Most of the coverage of Mahmoud Abbas' speech at the UN has centered around
his perverse description of the Gaza war as "genocide."
But some of his other remarks are perhaps more notable.
From the
official transcript:
I affirm in front of you that the Palestinian people hold steadfast to their legitimate right to defend themselves against the Israeli war machine and to their legitimate right to resist this colonial, racist Israeli occupation.
At the same time, I affirm that our grief, trauma and anger will not for one moment make us abandon our humanity, our values and our ethics; we will always maintain our respect and commitment to international law, international humanitarian law and the international consensus, and we will maintain the traditions of our national struggle established by the Palestinian fedayeen and to which we committed ourselves since the onset of the Palestinian revolution in early 1965.

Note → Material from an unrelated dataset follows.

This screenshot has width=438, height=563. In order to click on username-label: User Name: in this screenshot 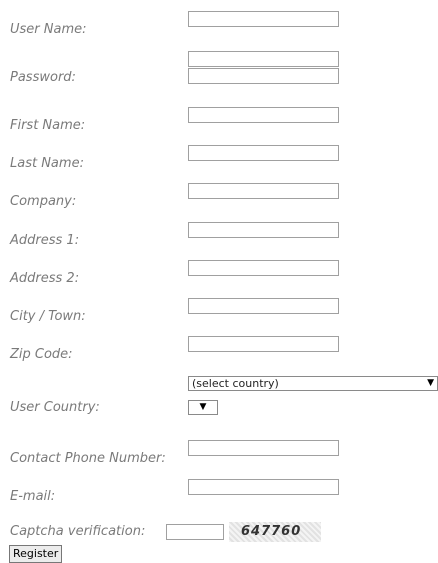, I will do `click(48, 30)`.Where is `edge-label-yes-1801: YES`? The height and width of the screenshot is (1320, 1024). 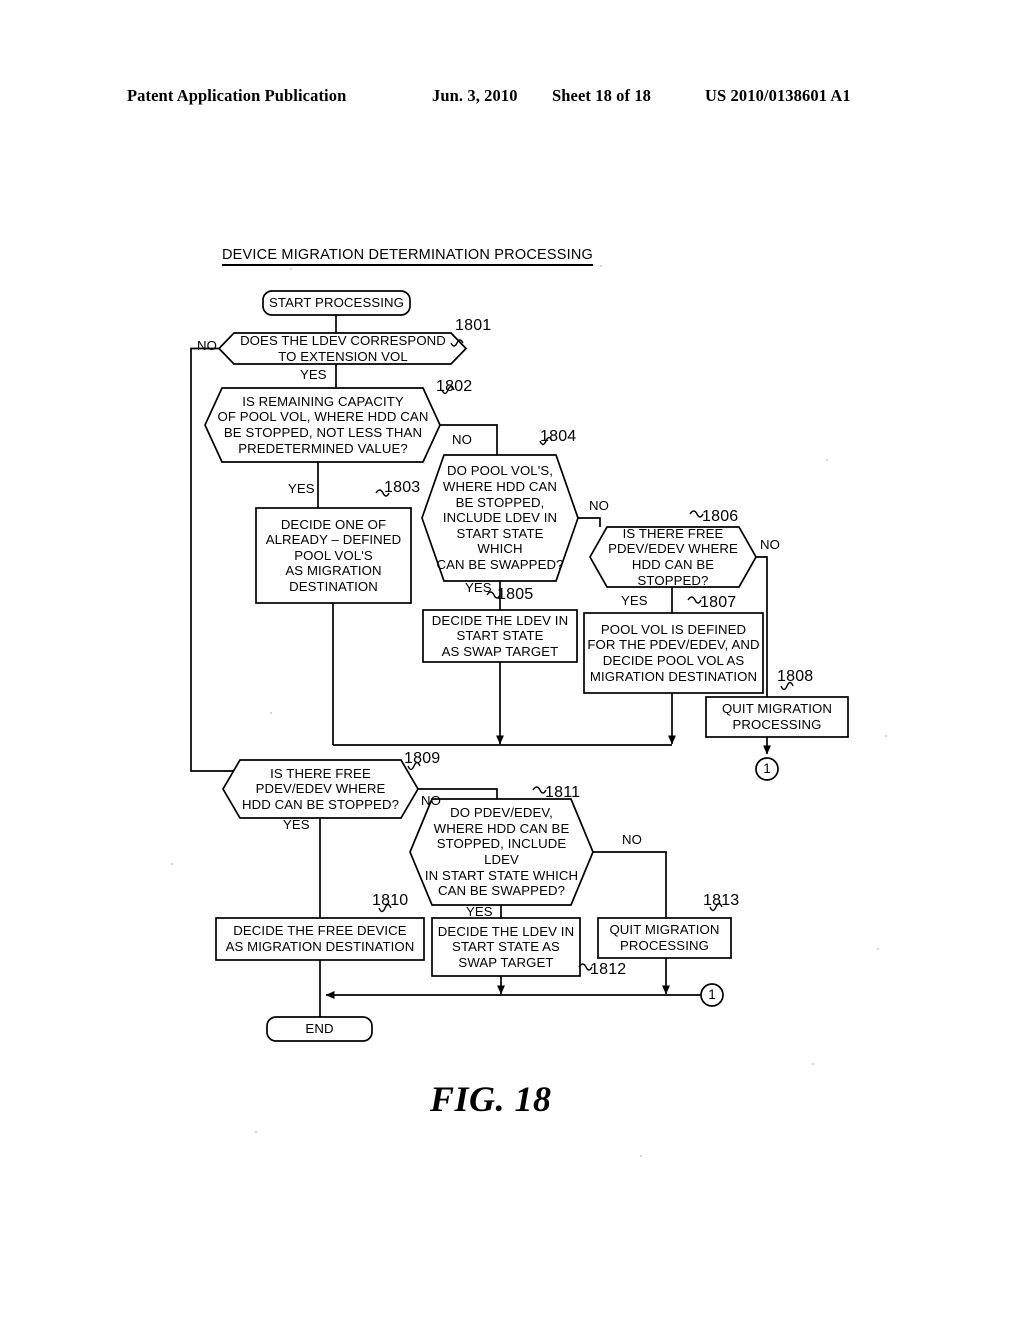 edge-label-yes-1801: YES is located at coordinates (314, 374).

The first statement is a legitimization of terrorist rockets aimed at Israeli civilians - which is a war crime and terrorism by any definition. There is no other possible interpretation, given that he was using the Gaza war as the linchpin for the entire speech.

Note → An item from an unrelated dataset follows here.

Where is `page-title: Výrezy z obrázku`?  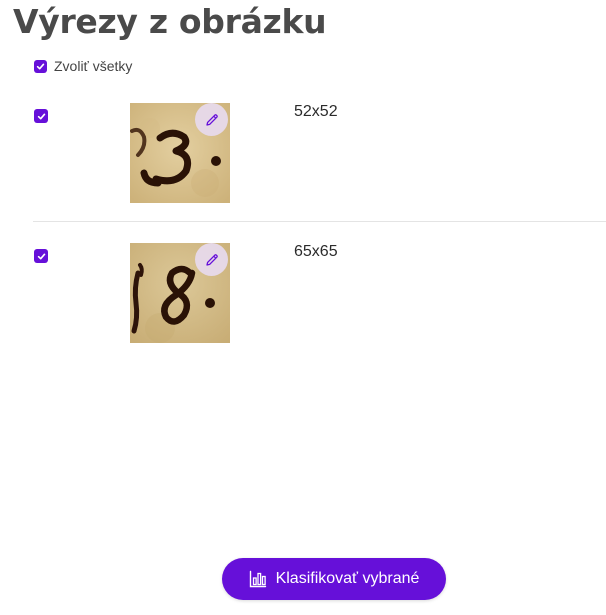
page-title: Výrezy z obrázku is located at coordinates (170, 22).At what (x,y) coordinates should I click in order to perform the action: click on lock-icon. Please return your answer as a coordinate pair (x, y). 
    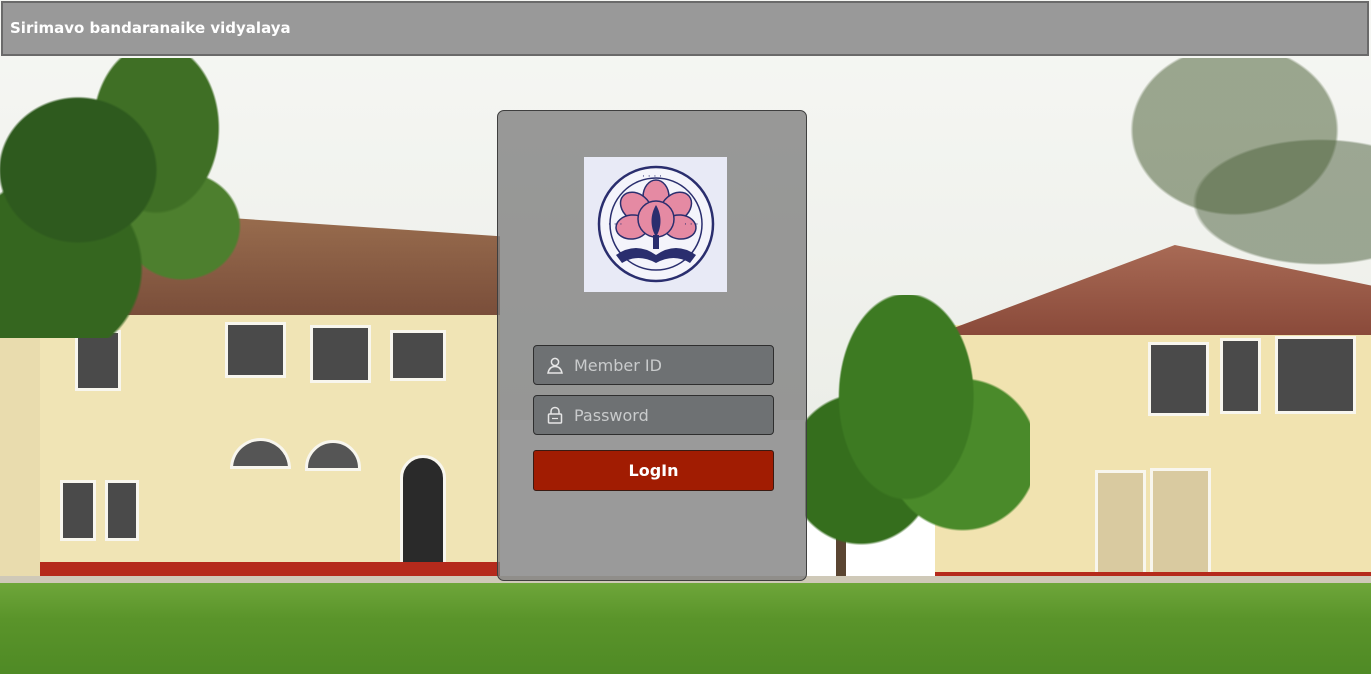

Both that statement and the following one show that Abbas is abandoning the original Oslo
exchange of letters where Yasir Arafat claimed to renounce the use of terror and violence. Abbas is saying that he supports the methods of the "fedayeen" terrorists that first attacked Israel in 1965 - an attack against the Israeli water infrastructure - and those same Fatah terrorists went on to be behind airplane hijackings, mass murders and the Olympics massacre, among many others.
Abbas is praising these terrorists at the same time that he is using phrases like "international law, international humanitarian law and the international consensus."

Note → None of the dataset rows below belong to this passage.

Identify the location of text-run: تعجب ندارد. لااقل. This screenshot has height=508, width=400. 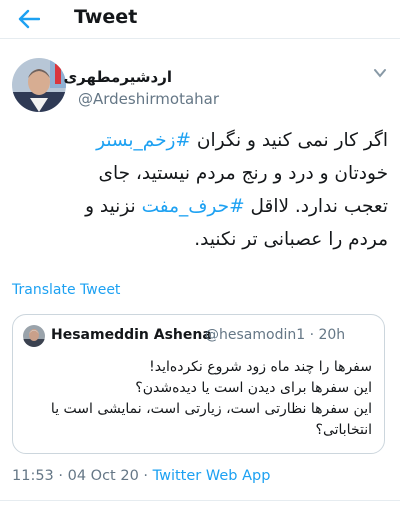
(316, 206).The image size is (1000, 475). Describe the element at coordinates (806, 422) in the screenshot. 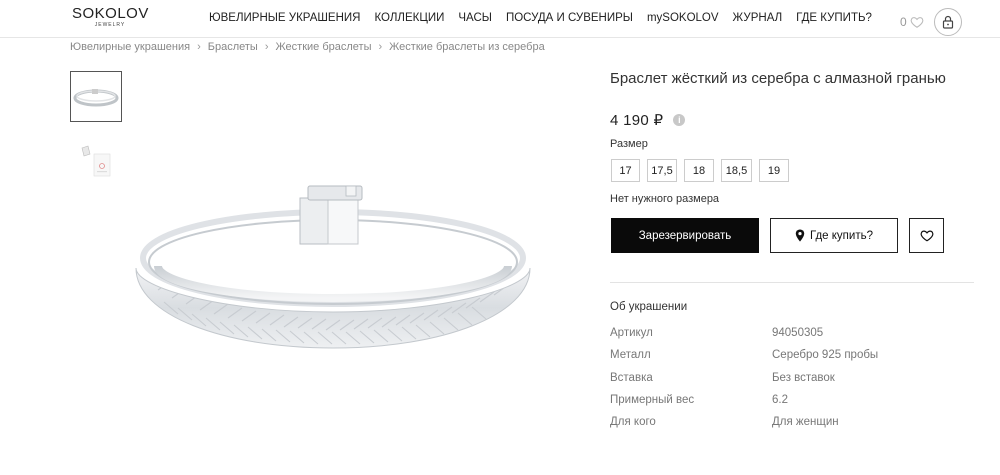

I see `spec-value: Для женщин` at that location.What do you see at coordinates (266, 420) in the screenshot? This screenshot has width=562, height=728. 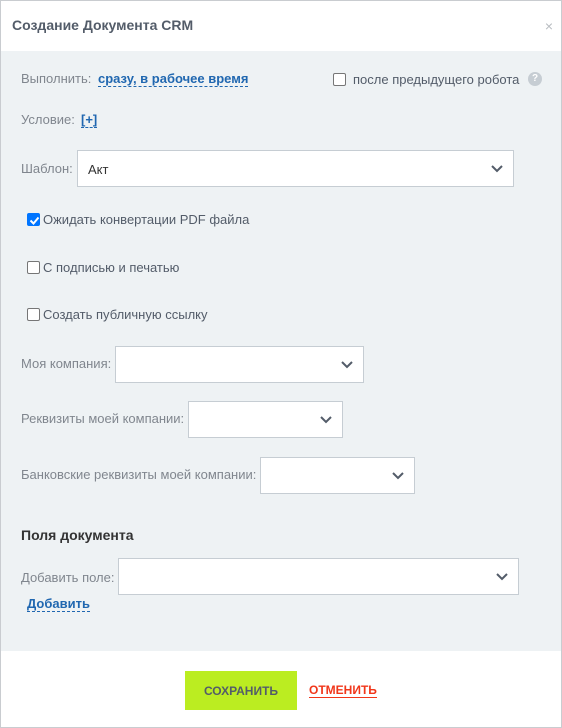 I see `company-requisites-select` at bounding box center [266, 420].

Abbas did not say anything like this in his previous three annual speeches (2011, 2012, 2013) to the UN General Assembly. In each of those, he emphasized "peaceful, popular resistance" or similar terminology - here, he does not mention that term once, and instead lionizes terrorists and justifies terror.
To his mind, it is easy to reconcile Palestinian terrorism with international law, because Fatah has always claimed that
"resistance" is legal under international law as their platform says explicitly:
Our struggle is also based on the provisions of international law that affirmed the right of people to resist occupation, and on their right to struggle for their freedom, independence and self-determination.
Other Fatah leaders have said as well that
armed terrorism was never abandoned by Fatah.
Abbas just announced to the entire world that Palestinian terrorism is perfectly legal. But no Western diplomats will say anything about it.